**Pixel coordinate grounding data**
Start of Block

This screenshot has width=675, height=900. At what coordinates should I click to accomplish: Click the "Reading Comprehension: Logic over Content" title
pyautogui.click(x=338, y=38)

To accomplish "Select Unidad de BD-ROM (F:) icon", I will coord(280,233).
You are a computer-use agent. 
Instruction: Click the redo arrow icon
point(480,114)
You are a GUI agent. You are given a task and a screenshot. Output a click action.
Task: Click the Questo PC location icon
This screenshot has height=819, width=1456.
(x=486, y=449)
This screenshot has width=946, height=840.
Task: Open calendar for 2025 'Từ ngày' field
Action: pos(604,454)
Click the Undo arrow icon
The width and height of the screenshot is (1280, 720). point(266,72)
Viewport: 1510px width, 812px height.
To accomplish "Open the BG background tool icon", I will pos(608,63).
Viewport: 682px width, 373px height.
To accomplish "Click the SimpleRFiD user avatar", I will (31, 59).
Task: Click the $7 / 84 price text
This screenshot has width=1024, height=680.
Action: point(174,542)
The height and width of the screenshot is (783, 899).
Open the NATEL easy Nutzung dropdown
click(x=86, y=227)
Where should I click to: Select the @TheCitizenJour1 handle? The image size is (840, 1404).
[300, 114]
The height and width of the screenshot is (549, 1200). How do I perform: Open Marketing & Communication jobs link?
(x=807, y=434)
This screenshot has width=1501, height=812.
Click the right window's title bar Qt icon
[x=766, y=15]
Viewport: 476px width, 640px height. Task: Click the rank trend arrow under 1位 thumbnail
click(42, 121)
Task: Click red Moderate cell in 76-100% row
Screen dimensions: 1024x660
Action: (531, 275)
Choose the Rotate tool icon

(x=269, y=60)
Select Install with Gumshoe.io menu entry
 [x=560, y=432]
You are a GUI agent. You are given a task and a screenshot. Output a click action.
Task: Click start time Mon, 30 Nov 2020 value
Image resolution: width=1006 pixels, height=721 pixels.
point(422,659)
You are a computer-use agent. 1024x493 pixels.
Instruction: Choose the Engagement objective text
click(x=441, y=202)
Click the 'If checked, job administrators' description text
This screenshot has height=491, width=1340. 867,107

End of Block

**Work to be completed**
The data above needs to be repeated exactly, line for line.

**Expected output**
This screenshot has width=675, height=900. At what coordinates should I click to accomplish: Click the "Reading Comprehension: Logic over Content" title
pyautogui.click(x=338, y=38)

To accomplish "Select Unidad de BD-ROM (F:) icon", I will coord(280,233).
You are a computer-use agent. 
Instruction: Click the redo arrow icon
point(480,114)
You are a GUI agent. You are given a task and a screenshot. Output a click action.
Task: Click the Questo PC location icon
This screenshot has height=819, width=1456.
(x=486, y=449)
This screenshot has width=946, height=840.
Task: Open calendar for 2025 'Từ ngày' field
Action: pos(604,454)
Click the Undo arrow icon
The width and height of the screenshot is (1280, 720). point(266,72)
Viewport: 1510px width, 812px height.
To accomplish "Open the BG background tool icon", I will pos(608,63).
Viewport: 682px width, 373px height.
To accomplish "Click the SimpleRFiD user avatar", I will (31, 59).
Task: Click the $7 / 84 price text
This screenshot has width=1024, height=680.
Action: point(174,542)
The height and width of the screenshot is (783, 899).
Open the NATEL easy Nutzung dropdown
click(x=86, y=227)
Where should I click to: Select the @TheCitizenJour1 handle? The image size is (840, 1404).
[300, 114]
The height and width of the screenshot is (549, 1200). How do I perform: Open Marketing & Communication jobs link?
(x=807, y=434)
This screenshot has width=1501, height=812.
Click the right window's title bar Qt icon
[x=766, y=15]
Viewport: 476px width, 640px height. Task: Click the rank trend arrow under 1位 thumbnail
click(42, 121)
Task: Click red Moderate cell in 76-100% row
Screen dimensions: 1024x660
Action: (531, 275)
Choose the Rotate tool icon

(x=269, y=60)
Select Install with Gumshoe.io menu entry
 [x=560, y=432]
You are a GUI agent. You are given a task and a screenshot. Output a click action.
Task: Click start time Mon, 30 Nov 2020 value
Image resolution: width=1006 pixels, height=721 pixels.
point(422,659)
You are a computer-use agent. 1024x493 pixels.
Instruction: Choose the Engagement objective text
click(x=441, y=202)
Click the 'If checked, job administrators' description text
This screenshot has height=491, width=1340. 867,107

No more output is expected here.